Shares of the cybersecurity company had sold off by 18% between when the company announced it would be reporting results on Friday night and when it actually delivered those results. While investors were fearing the worst given the strange timing, Palo Alto Networks’
PANW,
results and outlook ended up being fine.
Read: Palo Alto Networks CEO addresses Friday earnings experiment: ‘Lesson learnt’
The stock is ahead 15.7% in Monday morning action and on track for its largest single-day percentage gain in about two years as Wall Street unpacks the company’s new targets.
“Overall the call reinforced our view that Palo Alto remains in a great position to consolidate enterprise security spend and in turn, remains a great way to invest in security at the platform level with expanding margins,” RBC Capital Markets analyst Matthew Hedberg wrote in a note to clients.
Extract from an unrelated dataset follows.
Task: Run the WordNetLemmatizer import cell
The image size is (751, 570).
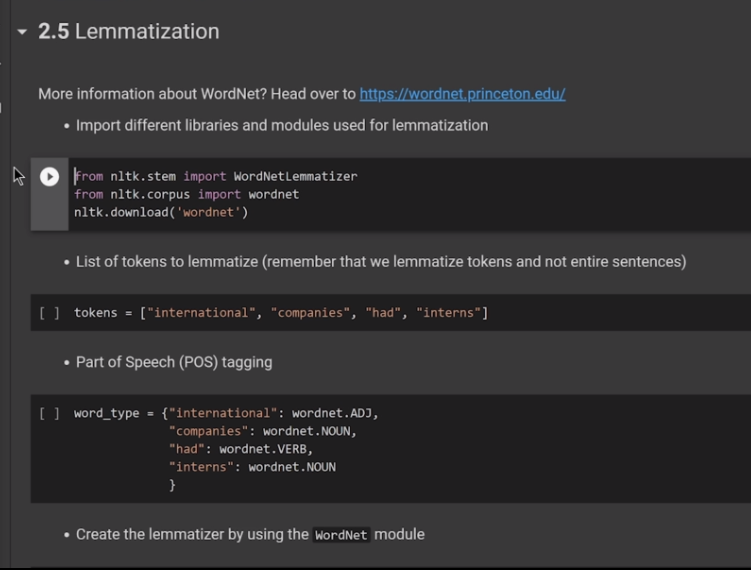Action: [49, 177]
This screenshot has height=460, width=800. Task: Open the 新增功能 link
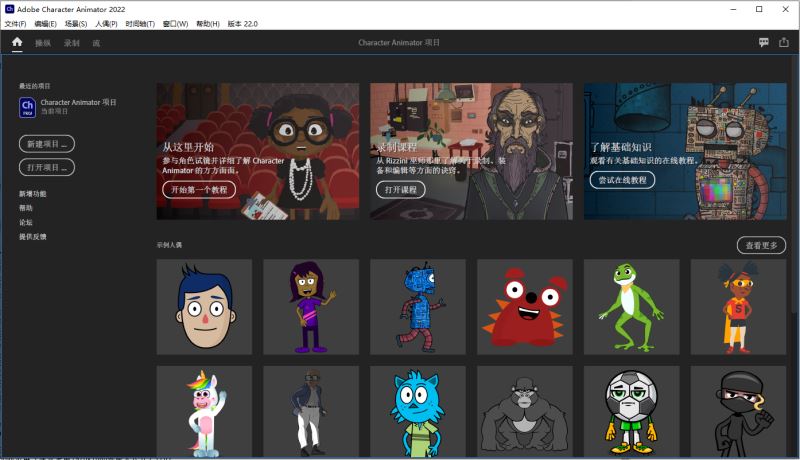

He sees “upward bias” to Palo Alto Networks’ outlook for metrics like billing and free cash flow looking ahead to fiscal 2024 and fiscal 2026.
He rates the stock at outperform and lifted his price target to $281 from $250.
Wolfe Research’s Joshua Tilton commented that “the only real negative from the surprise [fourth-quarter] earnings event was indeed the Friday night timing.”
He wrote: “At the end of the day, the timing of the event sent investor sentiment to an all-time tactical low heading into the print, yet results were better than feared and there was no catastrophic news. Our thesis that [Palo Alto] is the best brand in the security market with the most relevant products to sell into a large base of [chief information security officers] remains unchanged, we see room for upside to current [fiscal 2026] targets, and we are glad we kept our season tickets.”
He noted that bears might pick at management’s commentary that more customers want deferred payment terms, but the company “accounted for this in the guide for [fiscal 2024 free cash flow], which at 37.5% was in line with consensus and ahead of what investors had lowered their expectations to heading into the print.”
He has an outperform rating and a $255 target price on the stock.
UBS analyst Roger Boyd, meanwhile, was more cautious.
“After weeks of consternation, the [fiscal fourth-quarter] earnings and analyst day went much better than many had feared, but we are remaining Neutral on shares with a view that new estimates leave limited room for expansion,” he wrote.
The forecasts for fiscal 2024 and 2026 “were better than expected but neither look that conservative, calling for zero deceleration on the top-line metrics,” he wrote, whereas the prior three-year guidance called for 5 percentage points of deceleration, “even as the hardware firewall business shrinks to less than 10% of revenue.”
Though he stayed on the sidelines, Boyd boosted his price target on Palo Alto Networks shares to $260 from $220.